Originally Posted by Beaver10
Originally Posted by shaman
The trick in all this is to keep from baffling your readers.

When I was a youngster, I was one of those weird kids that read the dictionary for fun. My folks bought me a big thick one when I was eight, and I liked reading dictionaries almost as much as watching TV.

When I got to college, I already had a monstrously large vocabulary. I was in a Broadcasting/Journalism program. I got into my first Broadcast Writing course, and the professor went ballistic on us after we turned in our first assignment. A significant segment of the class was barely literate. The prof, our department head, decided to give us the assignment of a) learning 5 new words per week. b) learning to use 5 new words in everyday conversation. For most, it was a major chore. It led to a row that finally caused the departure of the department head. Me? I loved the assignment. I took it to heart. I walked out of that program with a good command of the language.

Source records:

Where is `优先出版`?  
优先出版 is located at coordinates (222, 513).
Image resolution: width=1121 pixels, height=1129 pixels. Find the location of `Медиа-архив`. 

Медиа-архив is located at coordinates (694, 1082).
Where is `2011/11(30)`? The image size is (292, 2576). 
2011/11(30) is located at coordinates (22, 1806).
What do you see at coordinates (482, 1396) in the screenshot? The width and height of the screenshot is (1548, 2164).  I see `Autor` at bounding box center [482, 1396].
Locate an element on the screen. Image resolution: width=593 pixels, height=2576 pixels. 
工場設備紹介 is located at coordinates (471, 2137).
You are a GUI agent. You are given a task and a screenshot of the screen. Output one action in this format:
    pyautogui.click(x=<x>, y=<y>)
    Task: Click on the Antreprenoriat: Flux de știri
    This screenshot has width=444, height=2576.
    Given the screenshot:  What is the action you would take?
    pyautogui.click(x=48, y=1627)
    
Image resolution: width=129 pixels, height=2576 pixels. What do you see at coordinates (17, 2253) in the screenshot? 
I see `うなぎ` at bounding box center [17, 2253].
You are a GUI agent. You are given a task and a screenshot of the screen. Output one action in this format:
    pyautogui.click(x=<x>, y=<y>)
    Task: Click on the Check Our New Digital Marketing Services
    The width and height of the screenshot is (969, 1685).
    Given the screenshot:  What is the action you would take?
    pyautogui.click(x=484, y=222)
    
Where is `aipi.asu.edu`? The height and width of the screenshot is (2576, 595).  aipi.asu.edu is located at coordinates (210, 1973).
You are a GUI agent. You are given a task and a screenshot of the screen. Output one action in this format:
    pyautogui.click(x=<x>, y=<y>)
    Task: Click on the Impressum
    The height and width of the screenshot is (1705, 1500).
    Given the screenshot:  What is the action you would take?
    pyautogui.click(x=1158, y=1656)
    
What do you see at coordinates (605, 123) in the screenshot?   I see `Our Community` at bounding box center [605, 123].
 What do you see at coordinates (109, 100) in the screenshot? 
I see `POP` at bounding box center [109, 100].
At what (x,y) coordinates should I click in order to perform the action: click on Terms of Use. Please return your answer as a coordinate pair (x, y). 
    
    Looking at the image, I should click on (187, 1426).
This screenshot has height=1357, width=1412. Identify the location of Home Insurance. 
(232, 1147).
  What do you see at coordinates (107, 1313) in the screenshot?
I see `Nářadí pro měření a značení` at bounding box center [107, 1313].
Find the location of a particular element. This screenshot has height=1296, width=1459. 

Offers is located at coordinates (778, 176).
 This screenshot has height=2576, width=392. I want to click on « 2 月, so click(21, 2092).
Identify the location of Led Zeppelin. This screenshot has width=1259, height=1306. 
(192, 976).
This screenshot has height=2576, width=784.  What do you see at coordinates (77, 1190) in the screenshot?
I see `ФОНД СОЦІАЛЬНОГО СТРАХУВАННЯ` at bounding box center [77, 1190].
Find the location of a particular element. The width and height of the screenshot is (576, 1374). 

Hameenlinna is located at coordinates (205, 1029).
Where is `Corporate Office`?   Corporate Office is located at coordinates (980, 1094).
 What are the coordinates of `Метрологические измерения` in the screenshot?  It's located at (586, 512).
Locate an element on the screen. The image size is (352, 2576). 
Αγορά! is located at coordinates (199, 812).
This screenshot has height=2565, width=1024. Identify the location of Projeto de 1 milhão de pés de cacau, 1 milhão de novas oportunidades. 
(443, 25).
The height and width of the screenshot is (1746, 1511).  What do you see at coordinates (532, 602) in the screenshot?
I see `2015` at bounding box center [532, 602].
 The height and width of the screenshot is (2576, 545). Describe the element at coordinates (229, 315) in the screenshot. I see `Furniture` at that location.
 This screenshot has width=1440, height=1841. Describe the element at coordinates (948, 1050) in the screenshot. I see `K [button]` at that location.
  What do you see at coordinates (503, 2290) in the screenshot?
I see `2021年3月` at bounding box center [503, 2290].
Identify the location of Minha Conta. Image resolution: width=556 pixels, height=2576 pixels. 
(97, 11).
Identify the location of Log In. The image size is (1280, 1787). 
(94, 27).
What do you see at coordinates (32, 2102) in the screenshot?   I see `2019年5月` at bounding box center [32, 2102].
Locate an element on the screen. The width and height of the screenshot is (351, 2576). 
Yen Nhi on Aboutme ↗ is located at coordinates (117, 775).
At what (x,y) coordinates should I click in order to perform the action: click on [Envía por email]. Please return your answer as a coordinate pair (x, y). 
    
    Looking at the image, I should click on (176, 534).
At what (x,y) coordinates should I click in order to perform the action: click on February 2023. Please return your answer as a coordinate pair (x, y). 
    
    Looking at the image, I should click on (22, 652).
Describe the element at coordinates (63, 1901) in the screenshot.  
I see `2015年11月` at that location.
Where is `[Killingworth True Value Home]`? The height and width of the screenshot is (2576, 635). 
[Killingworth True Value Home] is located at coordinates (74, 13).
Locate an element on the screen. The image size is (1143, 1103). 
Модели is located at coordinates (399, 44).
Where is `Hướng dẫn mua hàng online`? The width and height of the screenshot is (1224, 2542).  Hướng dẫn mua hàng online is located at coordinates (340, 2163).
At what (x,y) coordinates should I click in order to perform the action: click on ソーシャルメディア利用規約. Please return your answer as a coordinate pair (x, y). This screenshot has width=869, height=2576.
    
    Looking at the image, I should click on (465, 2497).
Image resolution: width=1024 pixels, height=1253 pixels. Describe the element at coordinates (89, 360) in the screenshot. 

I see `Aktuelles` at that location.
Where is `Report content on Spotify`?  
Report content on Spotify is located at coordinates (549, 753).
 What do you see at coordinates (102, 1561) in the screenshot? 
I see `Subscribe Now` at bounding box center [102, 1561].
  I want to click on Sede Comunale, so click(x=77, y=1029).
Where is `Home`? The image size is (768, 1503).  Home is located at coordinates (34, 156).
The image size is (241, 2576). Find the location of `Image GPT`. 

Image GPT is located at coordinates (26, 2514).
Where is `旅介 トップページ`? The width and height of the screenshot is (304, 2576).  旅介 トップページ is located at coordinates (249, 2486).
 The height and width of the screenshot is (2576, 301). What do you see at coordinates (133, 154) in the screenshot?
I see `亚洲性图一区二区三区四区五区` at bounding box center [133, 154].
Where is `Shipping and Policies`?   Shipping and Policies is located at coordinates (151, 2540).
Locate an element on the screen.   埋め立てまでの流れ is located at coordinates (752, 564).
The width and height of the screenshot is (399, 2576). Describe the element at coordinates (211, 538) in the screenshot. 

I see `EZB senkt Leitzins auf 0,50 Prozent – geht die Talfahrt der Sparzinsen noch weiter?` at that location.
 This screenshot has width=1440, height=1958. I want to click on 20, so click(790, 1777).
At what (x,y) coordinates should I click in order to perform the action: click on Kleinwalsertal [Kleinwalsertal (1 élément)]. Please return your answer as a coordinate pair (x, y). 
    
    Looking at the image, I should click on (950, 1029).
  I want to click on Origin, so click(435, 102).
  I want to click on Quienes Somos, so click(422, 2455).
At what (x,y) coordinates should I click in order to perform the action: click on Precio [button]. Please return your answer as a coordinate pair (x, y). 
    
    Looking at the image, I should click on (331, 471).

— Task list —
1 - Print the section of the forum post about vocabulary that opens with the words containing "When I was a" and closes with "of the language.".
2 - Answer these questions using the forum post about vocabulary:
(a) How old was the writer when the family bought a big thick dictionary?
(b) What program was the writer in at college?
(c) How many new words per week did the professor's assignment require students to learn?
3 - Pick up the forum post about vocabulary after its final sentence and keep writing it.

— Per-task answers —
1 -
When I was a youngster, I was one of those weird kids that read the dictionary for fun. My folks bought me a big thick one when I was eight, and I liked reading dictionaries almost as much as watching TV.

When I got to college, I already had a monstrously large vocabulary. I was in a Broadcasting/Journalism program. I got into my first Broadcast Writing course, and the professor went ballistic on us after we turned in our first assignment. A significant segment of the class was barely literate. The prof, our department head, decided to give us the assignment of a) learning 5 new words per week. b) learning to use 5 new words in everyday conversation. For most, it was a major chore. It led to a row that finally caused the departure of the department head. Me? I loved the assignment. I took it to heart. I walked out of that program with a good command of the language.

2 -
(a) Eight.
(b) A Broadcasting/Journalism program.
(c) Five.

3 -
What I can tell you all is it is not about just using obscure words. The trick is to use them along with other things to add depth and color to your writing without the reader knowing. Just there, I could have used "nuance," but a good number of you would have turned up your nose. Another trick is to throw in a word or two, but do it in such a way that the reader still feels like he is being talked to as an equal. It lifts the reader up. The whole point here is to get ideas across, and the best way to do that is to make the reader feel good about what you are trying to communicate. Big words that don't mean anything to the reader do not make that happen.

About 10 years out of college, I was working at a mutual fund company, running their portfolio management computers. The head of the bond funds called me in one day and gave me a key piece of advice. Bill sat me down and told me that I had one big flaw, and I needed to take care of it before I advanced in business. "You talk over everyone's head," he said. "You talk over my head, and I've been at it 40 years." Everyone knows you are smart, but if they can't understand you, you're not going anywhere. I took that one to heart, and started re-working the way I spoke.

About a decade later, I was talking to a young first shift supervisor. By this time, I had moved to manufacturing. He was leaving the company soon, and we were wishing each other well.

"You're the smartest man I ever knew," he said. "But you always talked to me as an equal. You never talked down to me, and you always made sure I understood." I told the fellow that this was the best thing I ever heard, briefly explaining the mutual fund manager. I knew I'd finally met his challenge.

So what is that huge vocabulary doing for me now? Strap in. I've got a story for you.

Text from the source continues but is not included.